Relapse Assessment Guide

To assess your efforts before relapse ask yourself these questions about positive actions and these questions about relapse behavior.

Positive recovery actions

How many meetings were you attending per week?

How many meetings were you talking in?

How many invitations did you accept from others in the program to socialize with them?

Did you use a daily prayer and meditation time?

Did you have a sponsor? Did you call him/her?

Did you go to meetings early and stay late to help set up or make coffee, or help clean up?

Did you do a daily tenth step at the end of your day, assessing what you did well that day and areas needing improvement?

Did you entertain thoughts that you are not a “real” alcoholic/addict?

Did you read recovery literature daily?

Did you use daily structure to assist you? Did you occupy a lot of your time with recovery activities or did you have a lot of unstructured free time?

Relapse behaviors

Identify the relapse behaviors that you were engaging in before you actually took the chemical.

__Denying what you know to be true about the disease of addiction. Seeing it as not pertaining to you.

__ Thinking that this time, you would have control over your drinking/drugging.

__ Not accepting cross addiction.

__Being unwilling to be honest with others about your thoughts and feelings about recovery, using, and how you fit in.

__Not appropriately managing your stress.

__Not appropriately managing you feelings.

__Lack of a spiritual program of recovery.

__Negative, hostile, world view.

__Immature wish to “just be happy”.

__Wanting to be “normal”.

__Feeling stuck and not asking for help.

__Not talking about triggers you might have experienced.

__Not giving others permission to tell you that you are back in old thinking, feelings, and behavior. Instead, you get mad or defensive.
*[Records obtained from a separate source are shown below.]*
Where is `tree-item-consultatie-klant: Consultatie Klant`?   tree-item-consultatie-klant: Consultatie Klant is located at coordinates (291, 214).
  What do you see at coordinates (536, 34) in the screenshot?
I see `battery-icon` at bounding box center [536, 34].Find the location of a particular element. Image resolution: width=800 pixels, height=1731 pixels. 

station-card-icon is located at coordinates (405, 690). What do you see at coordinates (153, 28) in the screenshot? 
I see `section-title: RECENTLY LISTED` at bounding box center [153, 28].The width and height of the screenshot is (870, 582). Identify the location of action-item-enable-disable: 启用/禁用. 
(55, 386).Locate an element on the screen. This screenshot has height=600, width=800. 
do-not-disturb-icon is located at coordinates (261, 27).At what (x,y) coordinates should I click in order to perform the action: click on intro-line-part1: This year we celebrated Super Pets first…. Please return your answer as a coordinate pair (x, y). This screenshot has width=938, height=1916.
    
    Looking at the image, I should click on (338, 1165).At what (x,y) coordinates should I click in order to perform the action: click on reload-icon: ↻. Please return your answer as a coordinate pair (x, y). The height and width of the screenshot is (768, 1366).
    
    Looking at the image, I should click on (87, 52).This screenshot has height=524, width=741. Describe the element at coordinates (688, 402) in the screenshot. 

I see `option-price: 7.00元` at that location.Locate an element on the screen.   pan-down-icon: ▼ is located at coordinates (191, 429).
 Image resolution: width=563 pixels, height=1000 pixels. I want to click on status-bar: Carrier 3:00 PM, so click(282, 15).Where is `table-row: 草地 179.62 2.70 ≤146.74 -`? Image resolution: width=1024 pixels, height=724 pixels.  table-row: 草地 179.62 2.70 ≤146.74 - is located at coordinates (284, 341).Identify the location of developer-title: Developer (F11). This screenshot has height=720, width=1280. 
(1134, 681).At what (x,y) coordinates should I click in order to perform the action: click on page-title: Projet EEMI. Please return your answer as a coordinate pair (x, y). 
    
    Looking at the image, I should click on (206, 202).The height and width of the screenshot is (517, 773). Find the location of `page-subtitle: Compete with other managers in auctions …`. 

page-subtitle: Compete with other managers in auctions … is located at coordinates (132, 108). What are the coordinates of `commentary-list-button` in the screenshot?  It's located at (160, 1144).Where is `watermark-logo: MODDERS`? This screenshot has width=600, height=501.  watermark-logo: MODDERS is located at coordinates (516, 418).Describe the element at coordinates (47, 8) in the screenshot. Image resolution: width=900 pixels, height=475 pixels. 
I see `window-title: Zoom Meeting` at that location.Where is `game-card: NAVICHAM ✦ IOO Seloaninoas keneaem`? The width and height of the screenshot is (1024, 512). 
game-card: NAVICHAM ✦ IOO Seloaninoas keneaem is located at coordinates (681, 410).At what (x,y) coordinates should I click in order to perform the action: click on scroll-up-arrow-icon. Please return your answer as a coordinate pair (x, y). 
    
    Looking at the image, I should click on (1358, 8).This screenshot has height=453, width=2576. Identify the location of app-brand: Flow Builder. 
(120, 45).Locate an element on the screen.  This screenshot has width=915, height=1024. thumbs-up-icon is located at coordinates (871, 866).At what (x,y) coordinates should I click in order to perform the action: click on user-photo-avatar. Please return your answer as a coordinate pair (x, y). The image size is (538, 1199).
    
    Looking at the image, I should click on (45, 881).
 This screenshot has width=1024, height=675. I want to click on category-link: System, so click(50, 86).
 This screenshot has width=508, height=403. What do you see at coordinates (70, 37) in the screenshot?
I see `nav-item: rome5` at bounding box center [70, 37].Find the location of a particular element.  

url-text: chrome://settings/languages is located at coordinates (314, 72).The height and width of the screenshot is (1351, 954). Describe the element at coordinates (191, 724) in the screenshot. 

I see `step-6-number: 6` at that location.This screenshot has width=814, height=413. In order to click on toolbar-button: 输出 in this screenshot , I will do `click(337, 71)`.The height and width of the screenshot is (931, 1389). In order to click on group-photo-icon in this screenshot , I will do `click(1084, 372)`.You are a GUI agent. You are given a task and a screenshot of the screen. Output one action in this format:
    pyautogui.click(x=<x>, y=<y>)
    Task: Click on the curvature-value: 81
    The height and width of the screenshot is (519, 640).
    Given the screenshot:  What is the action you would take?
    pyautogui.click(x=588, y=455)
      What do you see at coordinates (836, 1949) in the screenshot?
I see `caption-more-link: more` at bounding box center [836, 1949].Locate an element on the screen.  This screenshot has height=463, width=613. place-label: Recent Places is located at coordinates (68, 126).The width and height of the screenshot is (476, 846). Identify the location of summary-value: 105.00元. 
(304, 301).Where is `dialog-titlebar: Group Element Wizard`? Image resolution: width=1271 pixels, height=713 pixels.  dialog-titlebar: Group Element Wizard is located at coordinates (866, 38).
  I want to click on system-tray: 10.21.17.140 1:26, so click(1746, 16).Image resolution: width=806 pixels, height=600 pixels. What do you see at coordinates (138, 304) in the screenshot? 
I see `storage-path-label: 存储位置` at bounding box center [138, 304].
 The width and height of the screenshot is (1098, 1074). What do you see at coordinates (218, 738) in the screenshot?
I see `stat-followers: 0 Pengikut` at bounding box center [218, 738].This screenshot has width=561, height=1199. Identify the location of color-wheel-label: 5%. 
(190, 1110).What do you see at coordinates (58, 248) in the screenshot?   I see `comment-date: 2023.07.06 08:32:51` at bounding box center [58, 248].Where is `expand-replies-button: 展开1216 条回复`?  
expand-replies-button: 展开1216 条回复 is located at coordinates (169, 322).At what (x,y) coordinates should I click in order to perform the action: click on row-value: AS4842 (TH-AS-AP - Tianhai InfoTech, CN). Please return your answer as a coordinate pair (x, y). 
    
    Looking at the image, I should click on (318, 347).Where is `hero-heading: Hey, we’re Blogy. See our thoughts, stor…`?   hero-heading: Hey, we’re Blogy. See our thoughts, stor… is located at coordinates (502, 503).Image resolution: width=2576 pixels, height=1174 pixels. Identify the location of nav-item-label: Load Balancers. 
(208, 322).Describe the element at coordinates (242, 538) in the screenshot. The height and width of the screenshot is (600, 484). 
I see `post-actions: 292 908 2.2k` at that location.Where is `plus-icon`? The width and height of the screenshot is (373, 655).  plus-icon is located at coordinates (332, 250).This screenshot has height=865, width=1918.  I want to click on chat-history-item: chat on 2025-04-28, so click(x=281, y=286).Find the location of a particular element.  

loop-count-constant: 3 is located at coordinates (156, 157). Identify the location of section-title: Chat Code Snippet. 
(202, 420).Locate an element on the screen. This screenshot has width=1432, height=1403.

Identify what happened in your recovery that contributed to your relapse.

Take immediate steps to remedy those situations.

Go back to meetings. Tell the group you relapsed.

Tell your important significant others and once again, ask them to tell you when they see old, relapse behavior.

Don’t entertain the notion that you can stay out there “just a little longer”. Many people die before they make it back.

Addiction recovery is a lifelong process, just as recovery from all chronic diseases are. To empower yourself and your addicted loved one, gain as many tools and resources as you can.